### TASKS TO PERFORM
1. Answer these from the model selection lab notebook, one line each:
(a) On which dataset will the cross-validation iterators be demonstrated?
(b) What style is passed to sns.set_style?
(c) What does the n_split parameter of plot_labels stand for?
2. Translate this sentence from the model selection lab notebook into Spanish: "We will visualize the splits generated by different cross-validation iterators."
3. Resume the model selection lab notebook from the point where it stops.

#### DOCUMENT SEGMENT ####

# Lab 04 - Model Selection

In [None]:
import matplotlib.pyplot as plt
import numpy as np
import pandas as pd
import seaborn as sns
from sklearn import datasets
%matplotlib inline
sns.set_style("darkgrid")

import sys
sys.path.append('../')
from lib.processing_functions import convert_to_pandas

## Exercise goals:

- Get a feeling how cross-validation iterators split the data.
- Learn how to compute cross-validated predictions and scores.
- Practice hyperparameter optimization using grid search.

---
## Exercise 1: Cross-validation iterators

We will visualize the splits generated by different cross-validation iterators.
These iterators are explained in more detail in [3.1.2. Cross validation iterators](http://scikit-learn.org/stable/modules/cross_validation.html#cross-validation-iterators).

The iterators will be demonstrated on the Iris dataset:

In [None]:
# import the Iris dataset
X, y = convert_to_pandas(datasets.load_iris())

The functions below can be used for visualizing train and test sets generated by  cross-validation iterator:

In [None]:
from sklearn.preprocessing import LabelEncoder


def plot_labels(y, n_split, title):
    """Visualize the order of the original labels.
    
    Parameters
    ----------
    y : 1d array-like
        Ground truth (correct) labels.
    n_split : int
        Number of equal splits.
    title : str
        Title of the plot.

#### INFORMATION SUPPLIED ####

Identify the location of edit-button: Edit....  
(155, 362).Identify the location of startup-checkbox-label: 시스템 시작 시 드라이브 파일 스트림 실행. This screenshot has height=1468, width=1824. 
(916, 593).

####

### ANSWERS FOR THIS EXERCISE
1.
(a) The Iris dataset.
(b) "darkgrid".
(c) The number of equal splits.

2. Visualizaremos las divisiones generadas por distintos iteradores de validación cruzada.

3.
    """
    f, ax = plt.subplots(figsize=(15,1))
    labels = np.tile(LabelEncoder().fit_transform(y), [n_split, 1])
    ax.imshow(labels, interpolation='nearest', aspect='auto')
    ax.grid(None)
    ax.set_yticks([0])
    ax.set_title(title, y=1.5, size=14)

    
def plot_cv(cv, X, y, title):
    """Visualize the order for a cross-validation scheme.

    Parameters
    ----------
    cv : CrossValidator
        Cross-validation iterator.
    y : 1d array-like
        Ground truth (correct) labels.
    n_split : int
        Number of equal splits.
    title : str
        Title of the plot.    
    """
    f, ax = plt.subplots(figsize=(15,1), sharex=True)
    masks = []
    n_samples = len(y)
    for train, test in cv.split(X, y):
        mask = np.zeros(n_samples, dtype=bool)
        mask[test] = 1
        masks.append(mask)
    ax.imshow(masks, interpolation='nearest', aspect='auto')
    ax.set_xlabel('sample')
    ax.set_yticks(range(0, cv.n_splits))
    ax.set_yticklabels(range(1, cv.n_splits+1))
    ax.grid(None)
    ax.set_title(title, y=1.5, size=14)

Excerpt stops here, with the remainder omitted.